Слава богу, сосед взял тридцать штук и начинает метаться с ними по саду, не зная, куда воткнуть. Есть еще сосед по другую руку и напротив…
Да поможет им бог, когда у них вырастут этакие двухметровые декоративные колючки!
Благодатный дождь
Почти в каждом из нас таится некая наследственная частица сельского хозяина, — пусть даже на окне нашем не растет ни пеларгонии, ни морского лука; если целую неделю светило солнце, мы уже начинаем озабоченно поглядывать на небо и при встрече вести такие разговоры:
— Пора бы быть дождю, — говорит один горожанин.
— Пора бы, — отвечает другой. — На днях я был на Летной [16]. Там такая сушь, что земля трескается.
— А я на днях ездил по железной дороге в Колин, — продолжает первый. — Страшно сухо.
— Нужен хороший дождь, — вздыхает второй.
— Чтоб хоть три дня лил, — подтверждает первый.
Но солнце палит, и Прага мало-помалу пропитывается жарким запахом пота, в трамваях уныло преют человечьи тела, все раздражены друг на друга, во всем разлад.
— Наверно, будет дождь, — говорит одно взмокшее существо.
— Хорошо бы, — вздыхает другое.
— Хоть бы недельку на травку полило и вообще, — продолжает первое.
— Ужасно сухо, — подтверждает второе.
Между тем начинает парить, в воздухе нависла гнетущая тяжесть, по небу перекатываются громовые раскаты, не принося облегчения ни земле, ни людям. Но вот опять на горизонте прокатился гром, пахнуло влажным ветром и — началось: жгуты дождя упали на мостовую, земля почти внятно для слуха вздохнула, вода бурлит, журчит, плещет, звонко стучит в окна, барабанит тысячью пальцев по желобам, бежит в канавах, звенит в лужах, и тебе хочется кричать от радости, высунуть голову в окно, чтоб охладить ее влагой небесной, хочется свистеть, орать, встать босыми ногами в стремящиеся по улицам желтые ручьи. Благодатный дождь, прохладная ласка воды! Обдай мою душу, омой мое сердце, сверкающая студеная роса! Я был злым от жары, злым и ленивым; был ленивым и тяжелым, тупым, грубым, эгоистичным; высох от зноя и внутренне задыхался от неподвижности и отвращения. Звените, серебристые поцелуи, которыми жаждущая земля отвечает на удары капель. Шумите, летучие водяные вихри, смывая все. Ни одно из чудес солнца не сравнится с чудом благодатного дождя. Беги по канавам в землю, мутная водица. Напои и смягчи жаждущую материю, у которой мы в плену. Все вздохнули с облегчением: трава, я, земля — мы все. Так нам хорошо!

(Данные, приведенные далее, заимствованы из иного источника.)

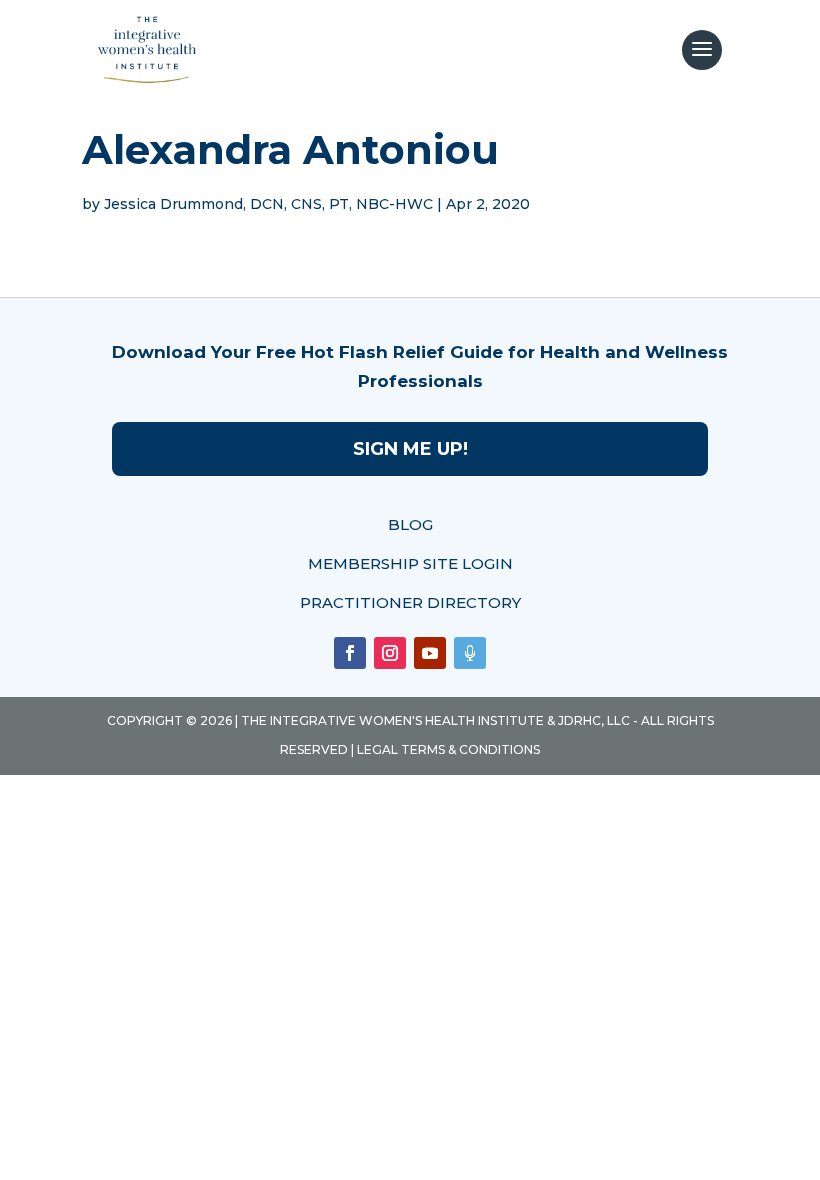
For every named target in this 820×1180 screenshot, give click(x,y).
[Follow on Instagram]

Шумный ливень перестал, будто по команде. Земля засияла серебристыми испарениями, в кустах запел дрозд: заливается как сумасшедший. Нам тоже хочется петь, но пока что мы выходим без шляпы на улицу — подышать свежей искрящейся влагой воздуха и земли.
— Славно спрыснуло, — говорим мы.
— Славно, да мало. Надо бы еще.
— Надо бы, — отвечаем мы. — Но и это была благодать.
Через полчаса — опять дождь; падает длинными тонкими нитями. Настоящий, тихий, добрый дождь. Беззвучный, широкий, урожайный. Уже не стремительный, хлещущий ливень, а чуть шелестящий, воздушный мирный дождик. Из твоих капель, тихая роса, ни одна не пропадет зря. Но тучи разошлись, и тонких нитей коснулись лучи солнца; нити разрываются, дождь проходит, и земля дышит теплой влагой.